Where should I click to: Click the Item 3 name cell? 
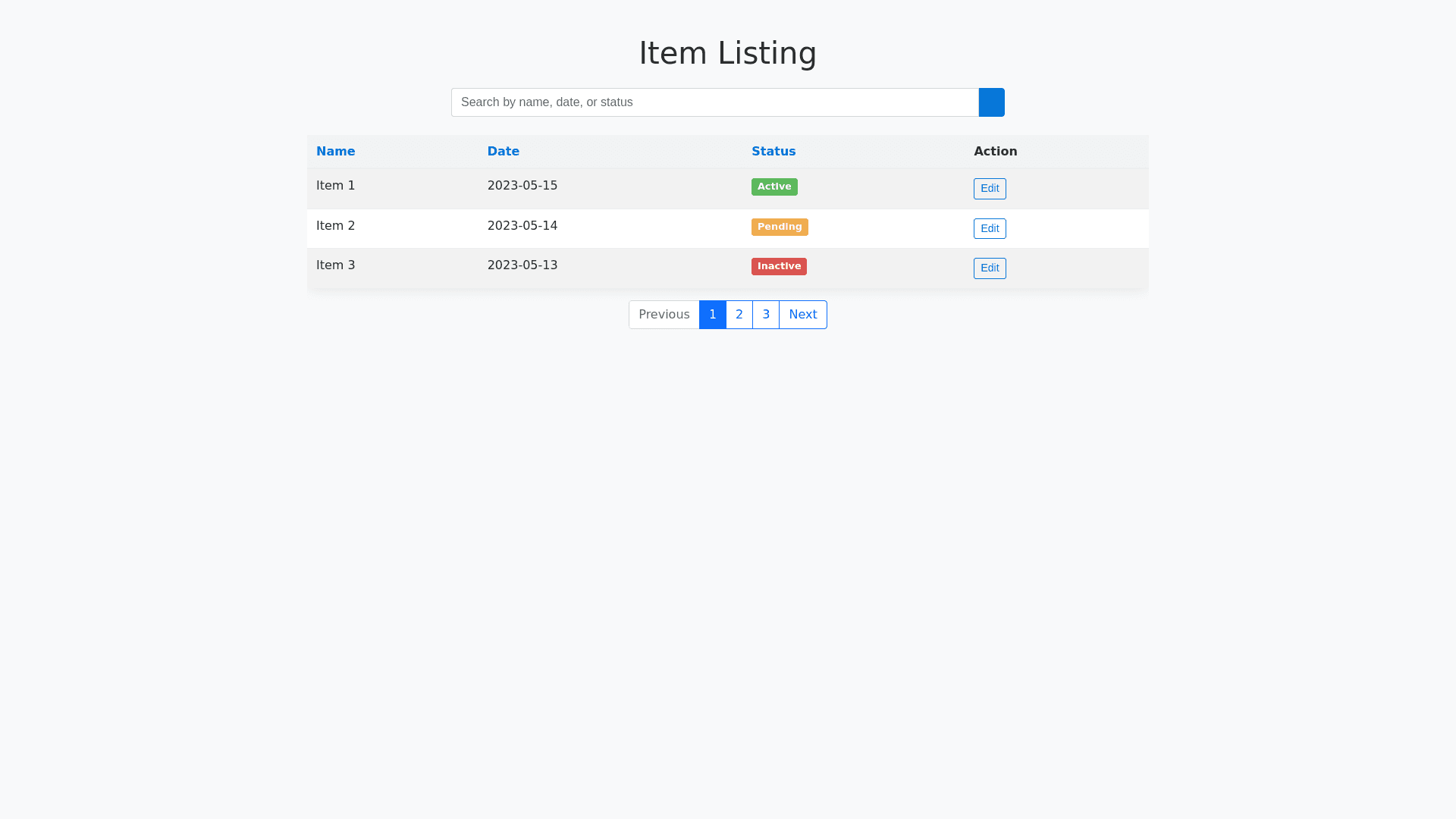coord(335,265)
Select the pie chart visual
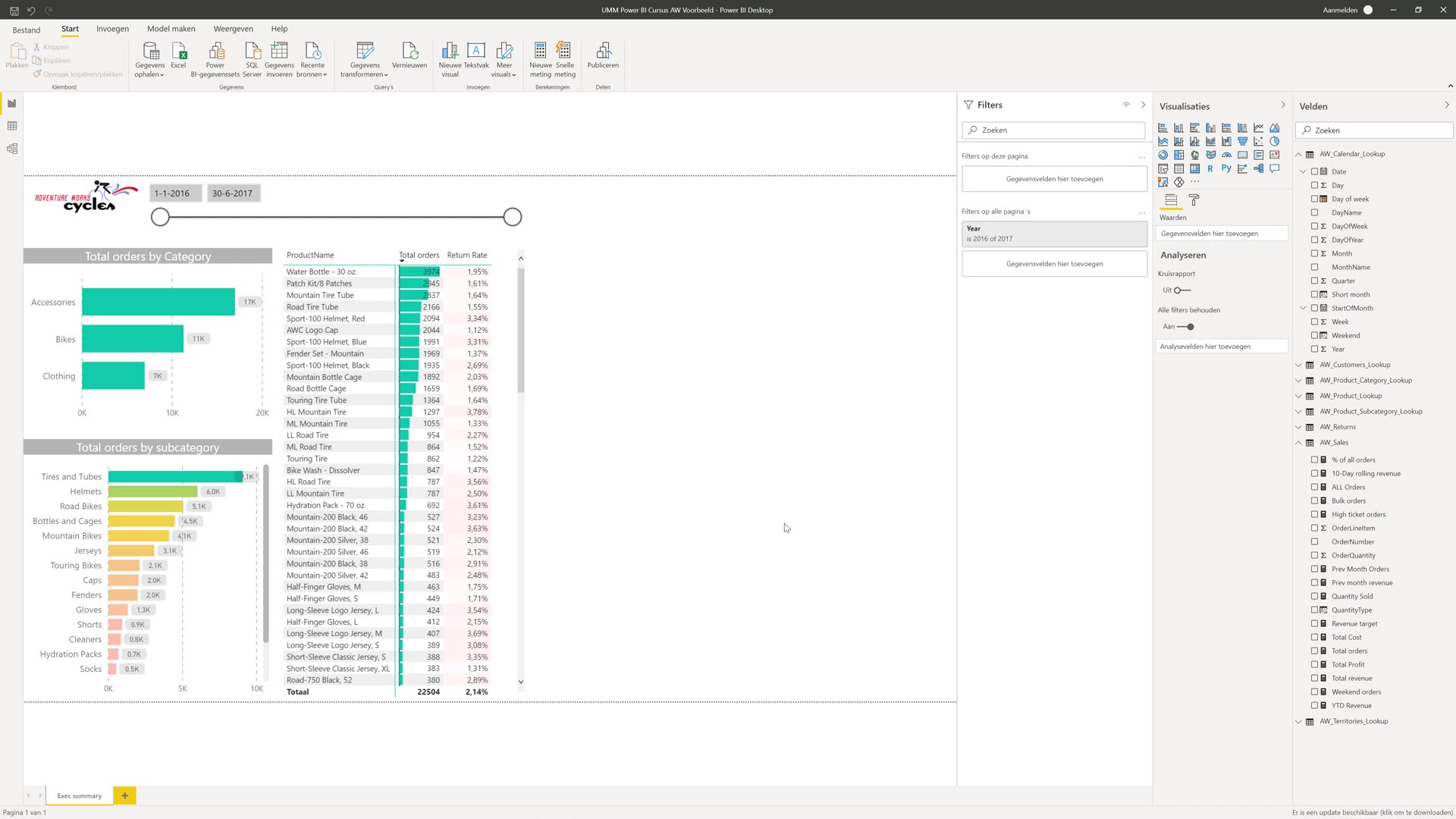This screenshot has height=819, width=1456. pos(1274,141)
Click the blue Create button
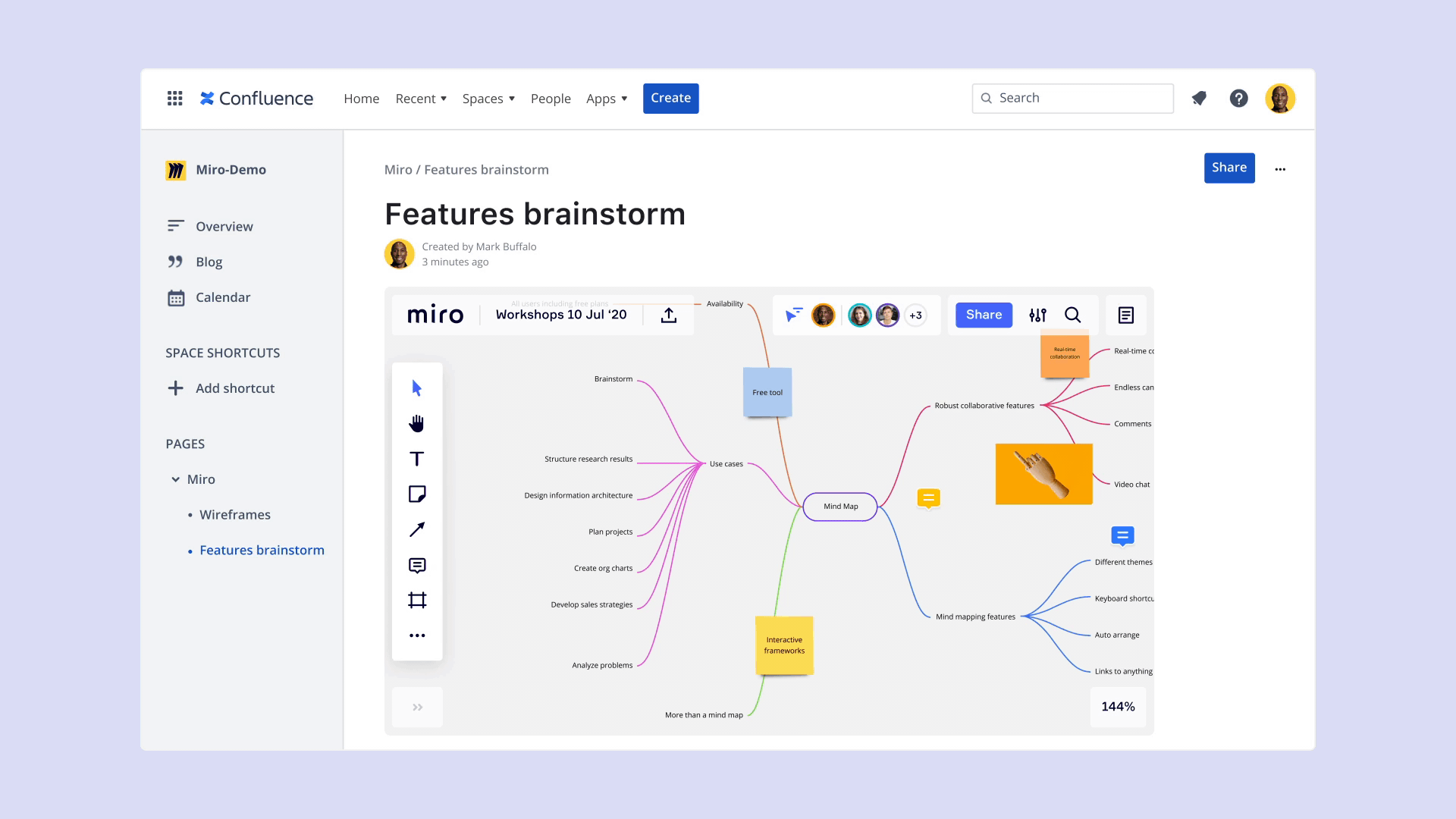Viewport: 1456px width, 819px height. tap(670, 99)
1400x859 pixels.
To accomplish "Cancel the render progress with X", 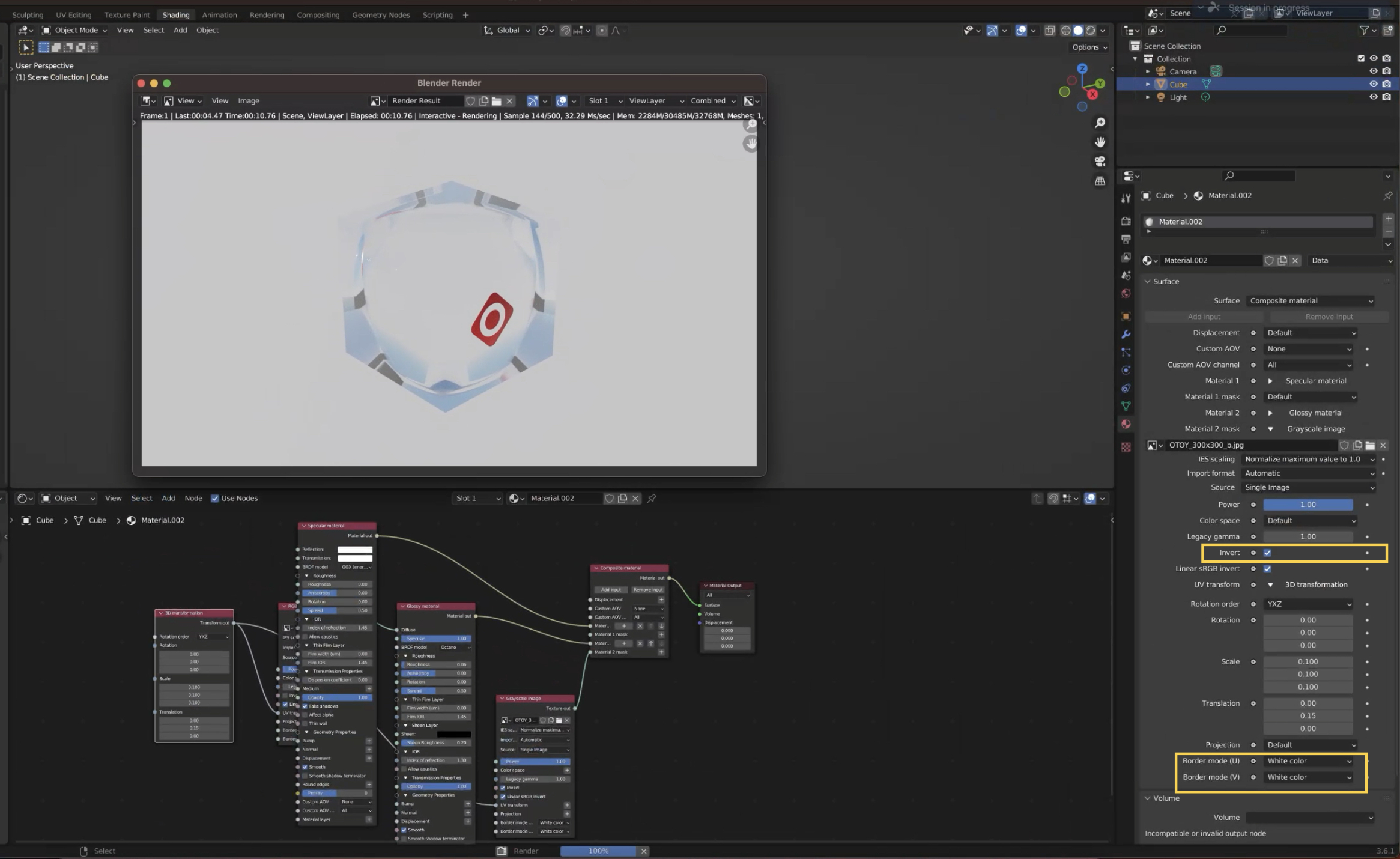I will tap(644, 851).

============

▶ [Work task] In the data above, please extract the lines from the first one through the line with "1400x859 pixels.", exactly, and keep pictures out.

▶ [Task result]
Where should I click to: Click the Item 3 name cell? 
coord(335,265)
Select the pie chart visual
This screenshot has height=819, width=1456. pos(1274,141)
Click the blue Create button
Viewport: 1456px width, 819px height. tap(670, 99)
1400x859 pixels.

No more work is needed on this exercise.